基于单细胞拉曼技术的口腔病原微生物快速鉴别研究

doi:10.13701/j.cnki.kqyxyj.2021.09.006

口腔医学研究 ›› 2021, Vol. 37 ›› Issue (9): 794-799.DOI: 10.13701/j.cnki.kqyxyj.2021.09.006

基于单细胞拉曼技术的口腔病原微生物快速鉴别研究

李姗姗¹, 孙雁斐¹, 郭艺², 杨芳^1,3*

1.青岛大学口腔医学院山东青岛 266003;
2.同济大学嵌入式系统与服务计算教育部重点实验室上海 200092;
3.青岛市市立医院口腔医学中心山东青岛 266071

收稿日期:2021-02-18 出版日期:2021-09-28 发布日期:2021-09-16
通讯作者: *杨芳,E-mail:yangf82@sina.com
作者简介:李姗姗(1990~ ),山东青岛人,硕士,医师,研究方向:口腔医学,龋病,口腔微生物。

Rapid Identification of Oral Pathogens Microorganism Based on Single-cell Raman

LI Shanshan¹, SUN Yanfei¹, GUO Yi², YANG Fang^1,3*

1. School of Stomatology, Qingdao University, Qingdao 266003, China;
2. Department of Computer Science and Technology, the Key Laboratory of Embedded System and Service Computing, Ministry of Education, Tongji University, Shanghai 200092, China;
3. Stomatology Center, Qingdao Municipal Hospital, Qingdao 266071, China

Received:2021-02-18 Online:2021-09-28 Published:2021-09-16

摘要/Abstract

摘要： 目的: 评价单细胞拉曼技术对3种口腔病原微生物的快速分类效能。
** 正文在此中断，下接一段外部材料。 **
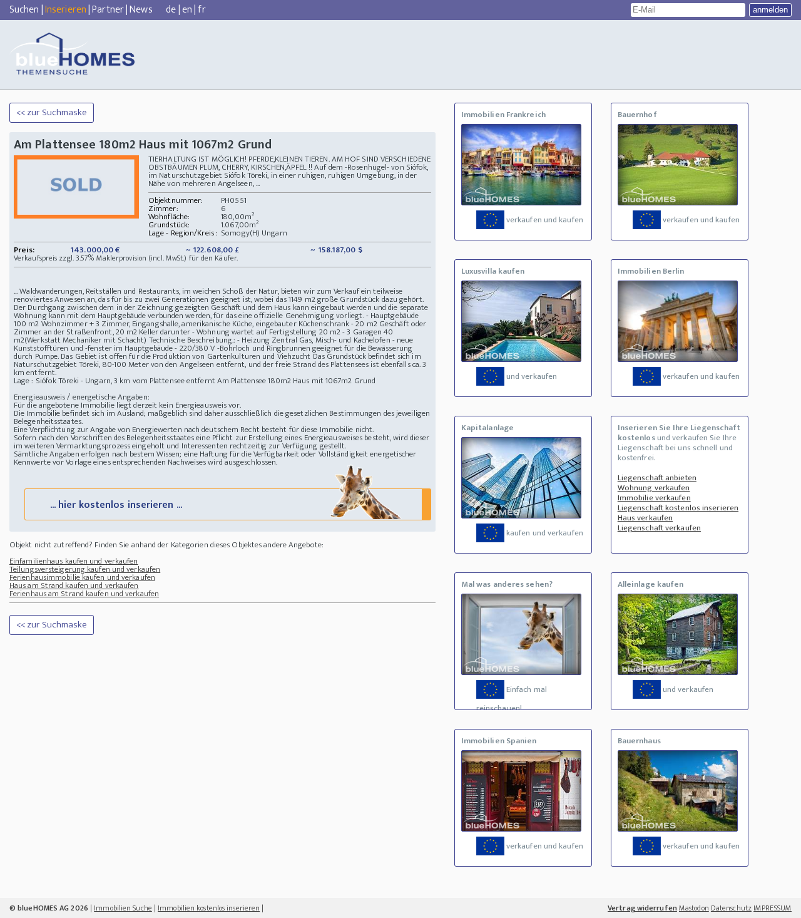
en (187, 9)
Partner (108, 9)
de (171, 9)
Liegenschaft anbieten (657, 478)
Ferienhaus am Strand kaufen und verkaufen (84, 594)
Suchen (24, 9)
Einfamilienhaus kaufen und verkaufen (73, 561)
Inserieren (65, 9)
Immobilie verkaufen (654, 498)
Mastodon (694, 908)
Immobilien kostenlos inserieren (209, 908)
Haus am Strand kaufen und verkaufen (74, 585)
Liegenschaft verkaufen (659, 528)
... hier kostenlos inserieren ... (116, 505)
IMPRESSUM (772, 908)
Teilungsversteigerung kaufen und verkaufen (84, 569)
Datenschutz (731, 908)
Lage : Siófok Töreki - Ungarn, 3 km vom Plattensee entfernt (114, 381)
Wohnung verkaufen (654, 488)
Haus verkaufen (645, 518)
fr (201, 9)
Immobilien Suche (123, 908)
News (141, 9)
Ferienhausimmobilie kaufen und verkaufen (82, 577)
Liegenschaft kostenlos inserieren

方法: (1)培养变异链球菌UA159、白色念珠菌ATCC10231和粪肠球菌ATCC29212至稳定期,绘制生长曲线评估生长状态;(2)测量对数和稳定期菌株单细胞拉曼图谱,使用主成分和随机森林分析方法分析光谱。结果: (1)3个菌株的对数期和稳定期均可被拉曼技术快速区分。准确率分别为:99.6%、99.86%、99.60%;(2)单细胞拉曼技术能够快速精确区分稳定期的3种实验菌株,准确率高达99.68%;(3)通过随机森林算法分析得到3种稳定期实验菌株之间的拉曼差异峰分别为:1126~1128 cm^-1、736~744 cm^-1、1330~1440 cm^-1、778~785 cm^-1、1001~1003 cm^-1和1431~1481 cm^-1。其生物学标志分别为:蛋白质、胸腺嘧啶、脂质、胞嘧啶、尿嘧啶、苯丙氨酸、蛋白质。结论: 单细胞拉曼光谱可高效区分物种的生长时期和菌株类别。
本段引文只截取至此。